数学大讲堂

Graph Cut, Convex Relaxation and Continuous Max-flow methods for image processing and computer vision

嘉宾简介Xue-Cheng Tai received the licentiate degree and the Ph.D. degree in applied mathematics from Jyvaskalya University, Jyvaskalya, Finland in 1989 and 1991, respectively. After holding several research positions in Europe, he became an Associate Professor in 1994 at the University of Bergen, Bergen, Norway, and a Professor in 1997. He was also a faculty member of Nanyang Technological University of Singapore from 2007 to 2010. He has been a Member of the "Center for Mathematics for Applications" in Oslo and a Member of the "Center of Integrated Petroleum Research" in Bergen. He is now a Professor at Hong Kong Baptist University.

His research interests include Numerical PDEs, optimization techniques, inverse problems, and image processing. He has done significant research work his research areas and published over 150 top quality international conference and journal papers. He is the winner of the 8th Feng Kang Prize for scientific computing and also the winner of the Nanyang Award for Research Excellence of NTU at Singapore in 2011. He served as organizing and program committee members for a number of international conferences and has been often invited for international conferences.

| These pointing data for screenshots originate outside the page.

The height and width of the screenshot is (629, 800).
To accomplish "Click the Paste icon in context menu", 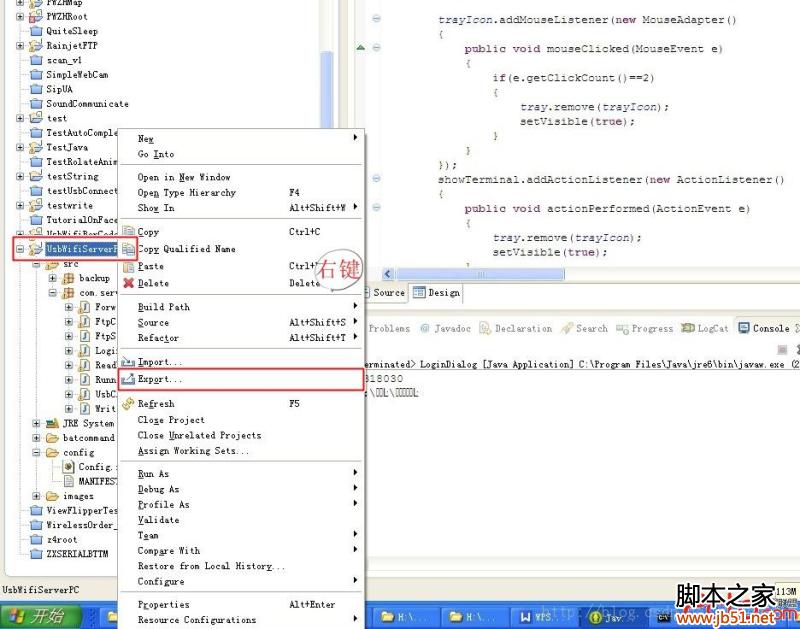I will pyautogui.click(x=127, y=267).
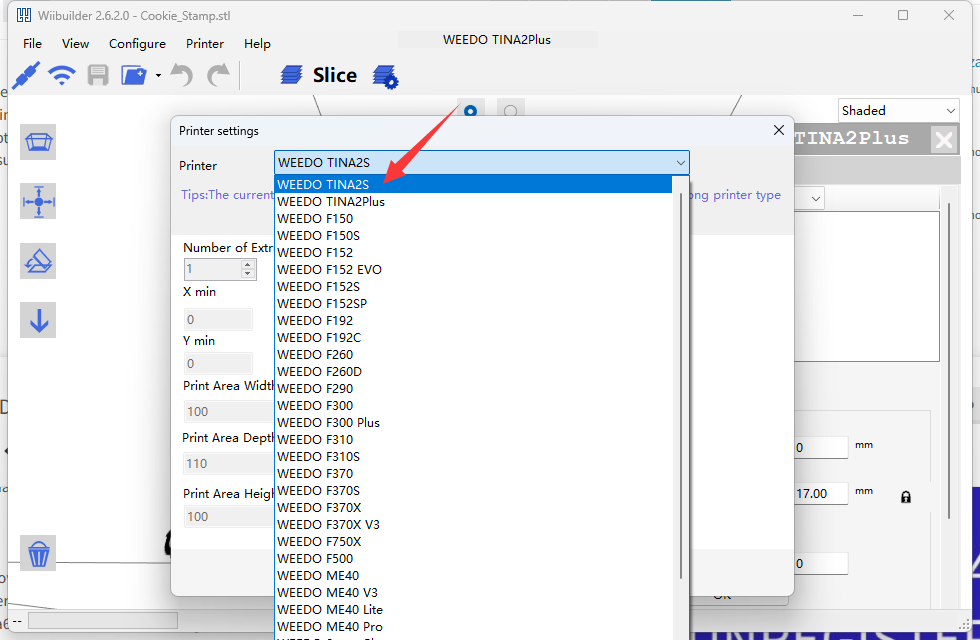Open the Configure menu

pyautogui.click(x=137, y=43)
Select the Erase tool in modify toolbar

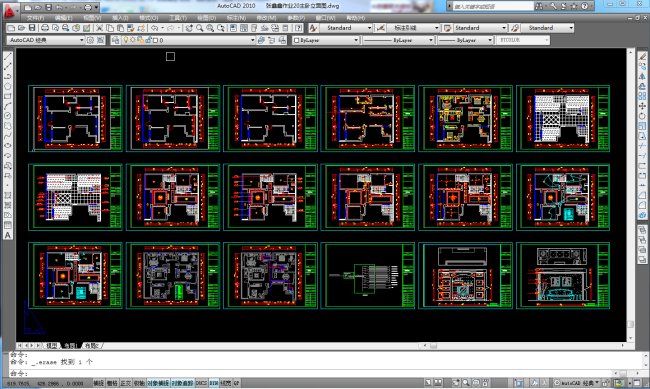(642, 56)
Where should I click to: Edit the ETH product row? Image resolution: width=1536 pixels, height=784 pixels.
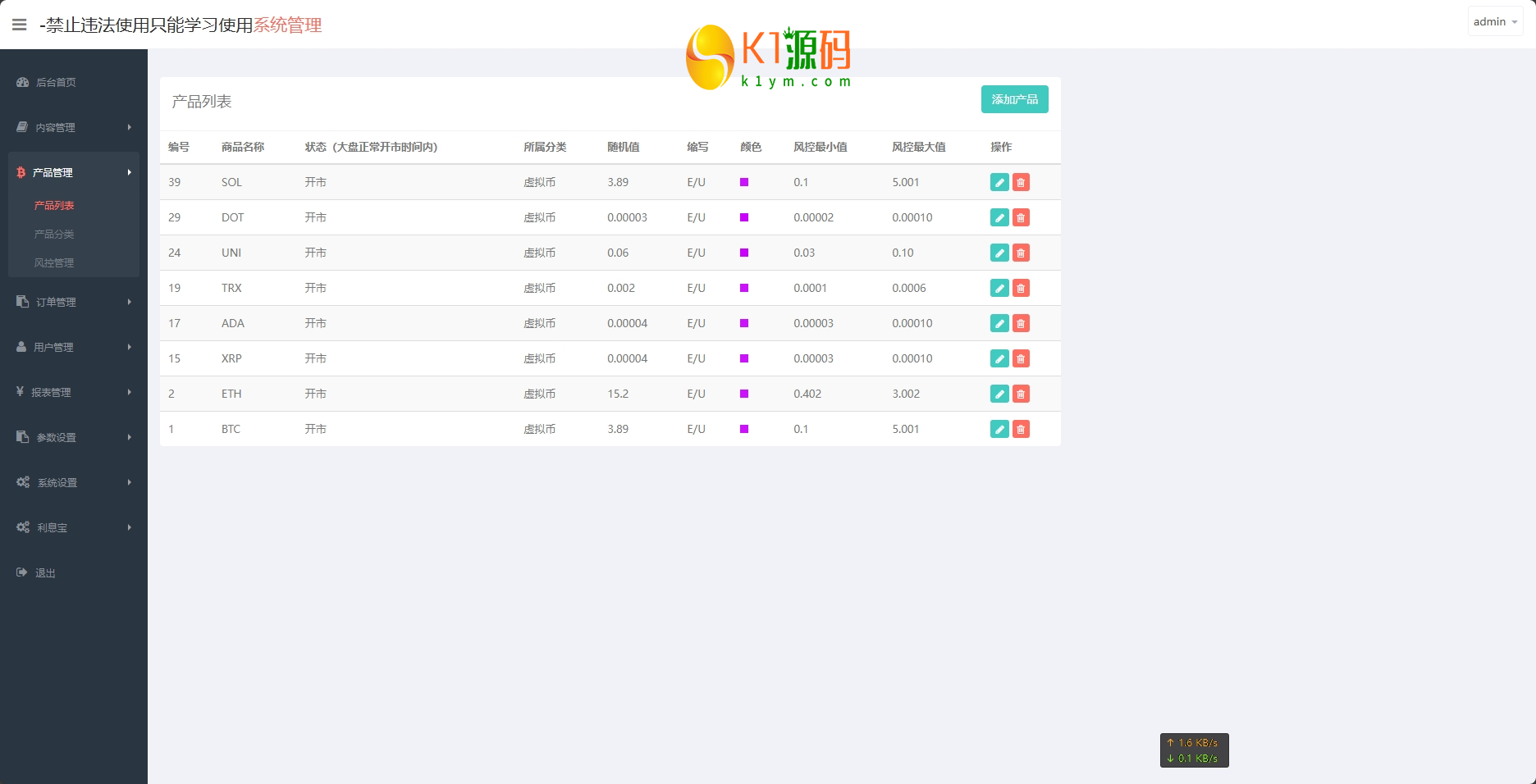[x=999, y=394]
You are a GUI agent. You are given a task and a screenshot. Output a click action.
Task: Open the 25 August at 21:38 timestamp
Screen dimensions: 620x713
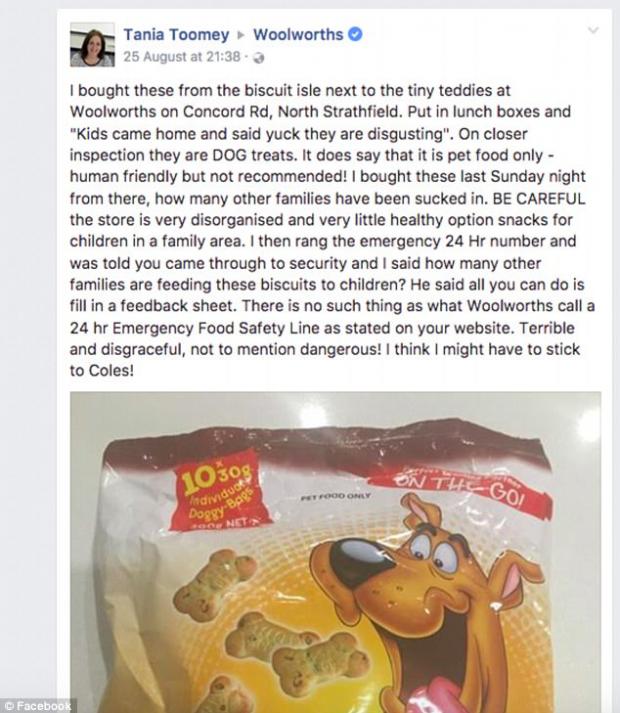click(x=181, y=57)
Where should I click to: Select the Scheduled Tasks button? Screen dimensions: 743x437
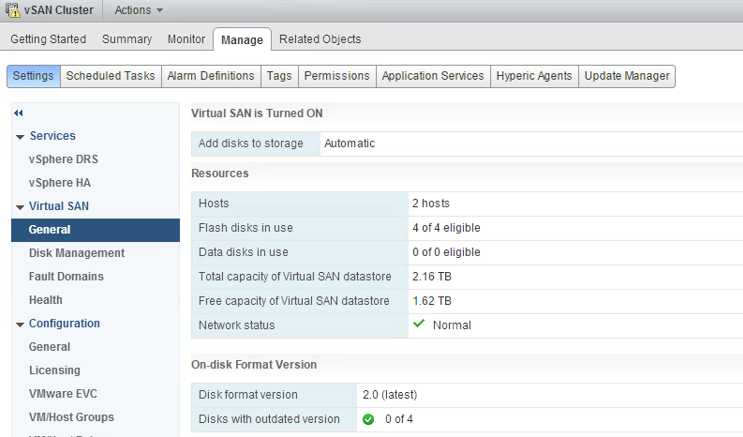(110, 76)
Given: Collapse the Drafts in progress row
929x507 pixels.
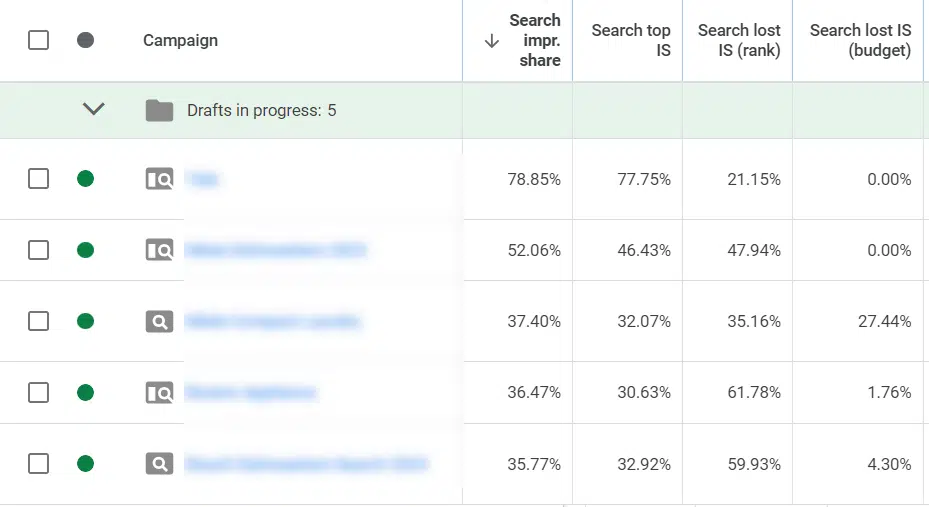Looking at the screenshot, I should coord(93,110).
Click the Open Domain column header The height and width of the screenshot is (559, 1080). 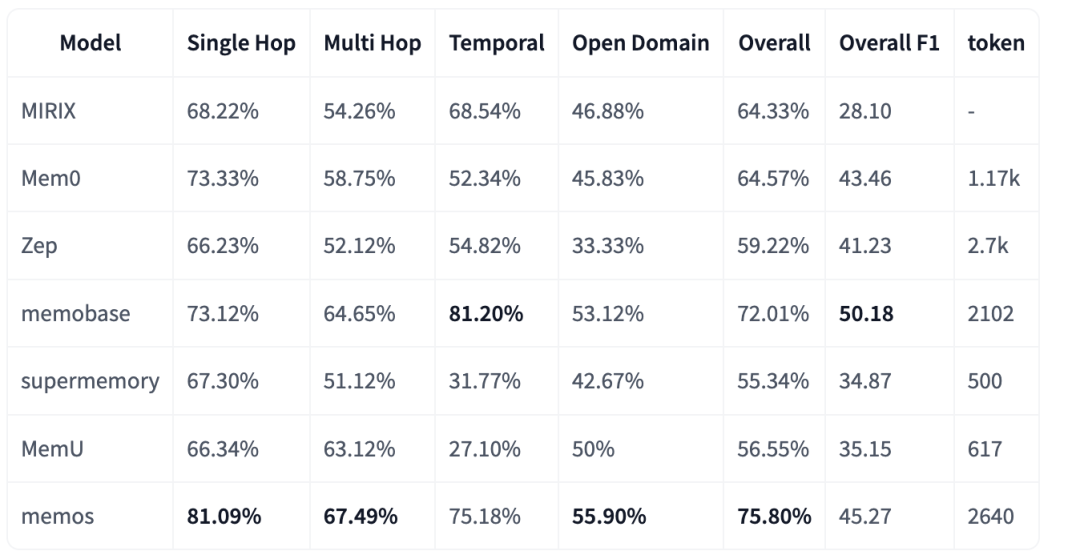point(640,44)
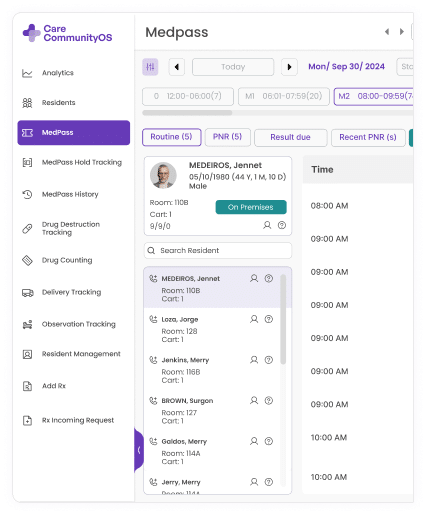The width and height of the screenshot is (426, 515).
Task: Click the time slots horizontal scrollbar
Action: click(187, 113)
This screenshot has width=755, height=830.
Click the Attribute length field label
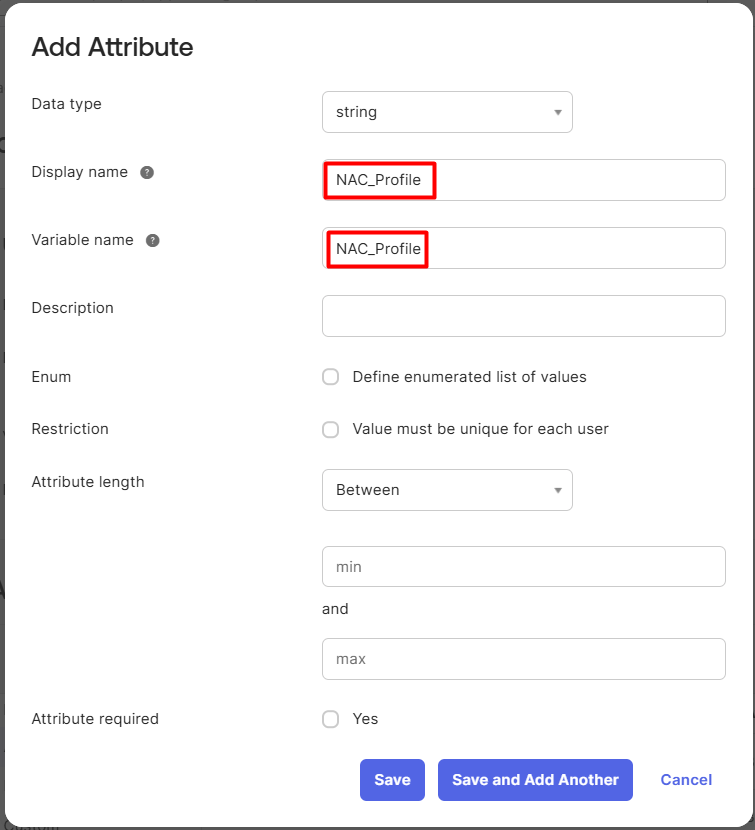point(88,482)
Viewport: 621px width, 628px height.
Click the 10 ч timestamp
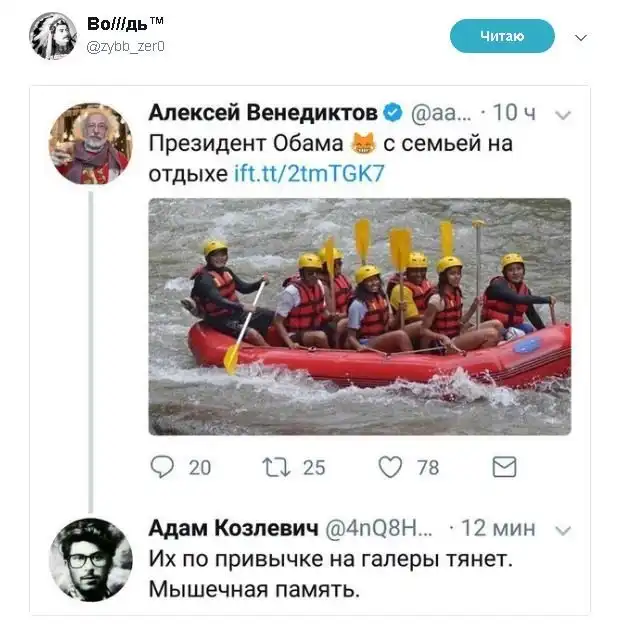point(514,113)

He has served as referee and reviewers for many premier conferences and journals. Dr. Tai serves as member of the editor board for a number of international journals.

 

讲座简介:Minimization methods and variational models are becoming fundamental for image processing/computer vision/machine learning. Graph cut methods, which originated from combinatorial mathematics, have been widely used due to their fast speed and robustness with minimizations. Variational methods are also widely used and they often lead to some complex nonlinear partial differential equations. Fast numerical solvers and robust (global) minimization methods are needed and crucial. Recent research has revealed that graph cut methods (in the discrete setting) and some variational models (in the continuous setting) are solving the same numerical problems. The observation of these connections leads to interesting techniques to convexify some complicated variational models and also to produce fast numerical schemes thanks to some advanced techniques from convex programming.

This talk will start with graph cut method for image processing and computer vision, then continues with some important variational models. Especially, we will present some recent continuous cut and continuous max-flow models and show their applications to image processing and computer vision. Connection between the discrete graph cut and continuous max-flow models will be revealed. Duality relationship between the different models will be discussed. Convex relaxation of more general variational models will be proposed following these discussions. Fast numerical algorithms becoming natural after convex relaxation and using convex programing techniques. In the end, we will present applications to image segmentation, image restoration, surface construction, machine learning, computer vision and graph theory.